Labatt spokesman Wade Keller said the company took the decision because "we just found ourselves at the centre of controversy a couple of times a year and didn't see the need to be there." He said Labatt wants to be a good corporate citizen, but after a critical tweet from a provincial health official who deals with addiction, and criticism from city councilors, the company decided "we are going to remove ourselves." In his tweet, the health official, Dan Steeves, questioned whether it was appropriate for beer companies to sponsor events aimed at youth. He was referring to next month's Christmas tree lighting event.

Mr. Keller, who joined the company three years ago, and has been hearing criticisms a couple of times a year since, pointed out that there is no alcohol served at the tree-lighting event. The only branding is a beer logo that appears on a screen on stage with the other sponsoring companies. As for the August parade and festivities, there are a couple of beer gardens.

Drinking, including underage and binge drinking, is a sensitive issue in this city of about 400,000 people, where bar fights are frequent and there are 274 licensed establishments within a very concentrated downtown area. There is a "culture of overconsumption in Nova Scotia," Robert Strang, the province's public health officer, said last spring.

"We're not looking for prohibition," Mr. Karsten said. "Nobody is looking to turn 50 per cent of the population into teetotallers. It ain't going to happen in my lifetime. It's not about that at all. It's being responsible."

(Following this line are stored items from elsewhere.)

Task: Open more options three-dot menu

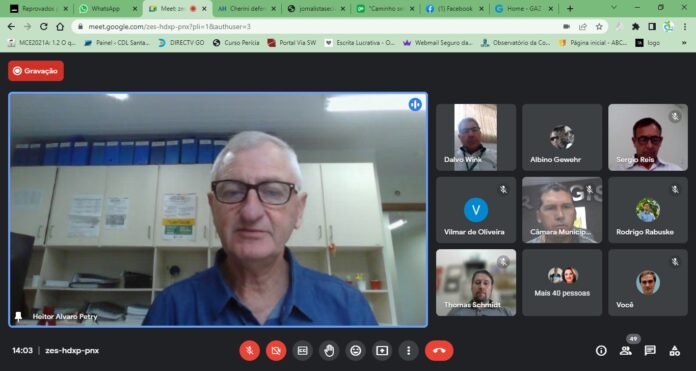Action: coord(408,351)
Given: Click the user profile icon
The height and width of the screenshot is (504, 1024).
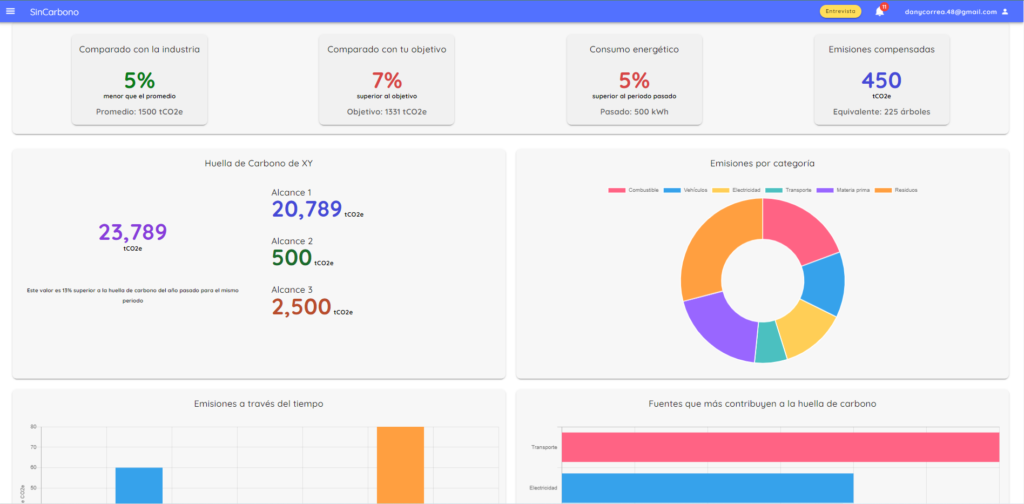Looking at the screenshot, I should pyautogui.click(x=1005, y=12).
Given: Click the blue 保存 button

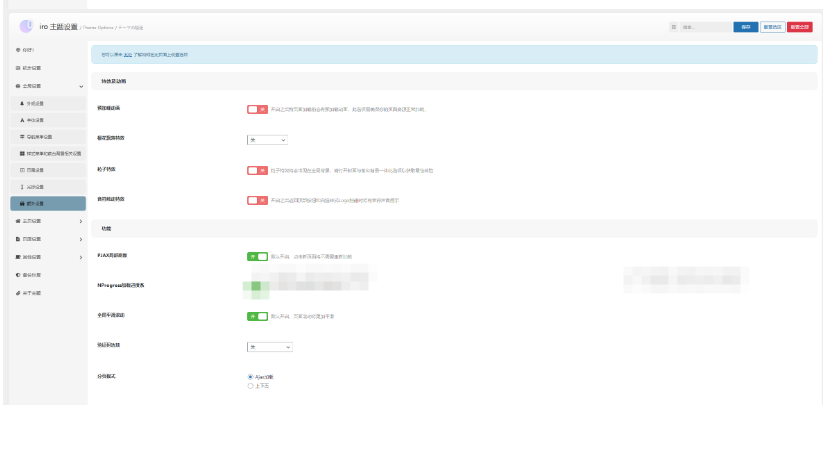Looking at the screenshot, I should 745,27.
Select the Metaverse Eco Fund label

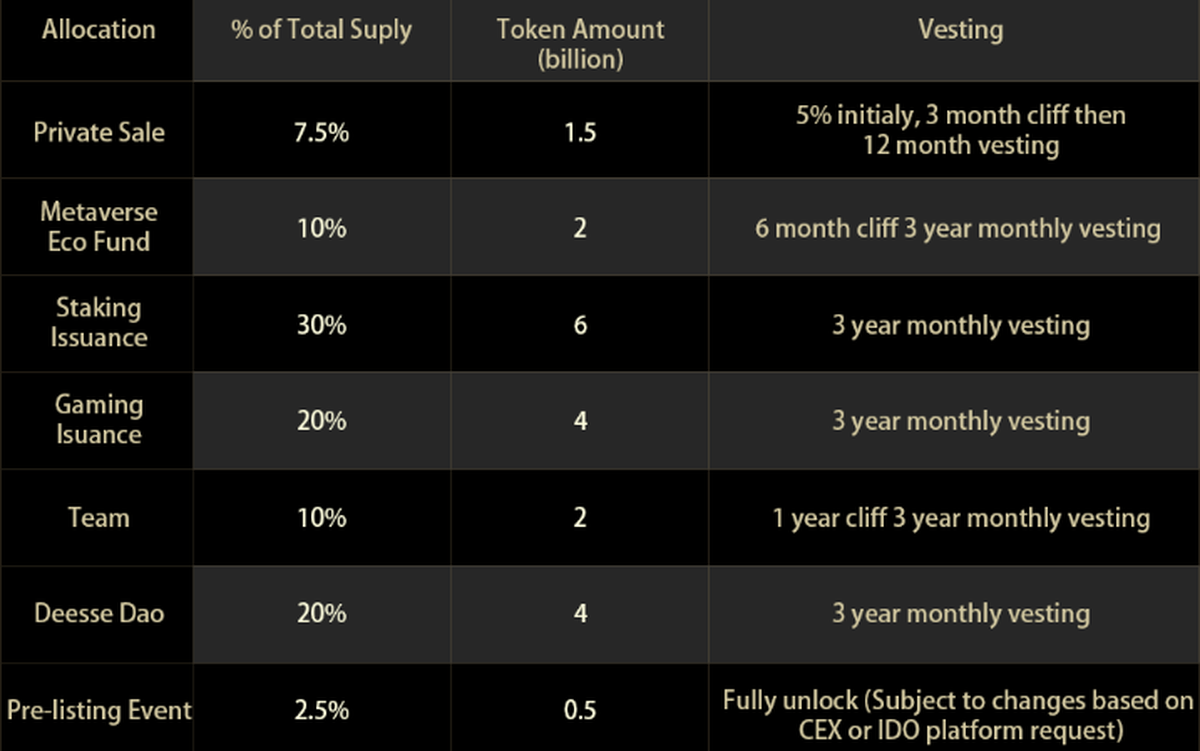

Mr. Karsten believes research that says the younger a child is when exposed to alcohol, including advertising, the more susceptible that child is to start drinking at an early age. He notes that in Nova Scotia, the statistics show that kids begin drinking earlier than those in other provinces – age 12.5 for boys and 13.2 for girls. And he doesn't believe that Labatt is sponsoring events out of the goodness of its corporate heart.

"If it is just simply being a good corporate citizen then, hey, we'll gladly accept your $15,000 or $10,000 … and say thank you publicly at council," he said, adding that sponsorships are clearly about marketing, too. "There has to be a plus or benefit to the company," he said.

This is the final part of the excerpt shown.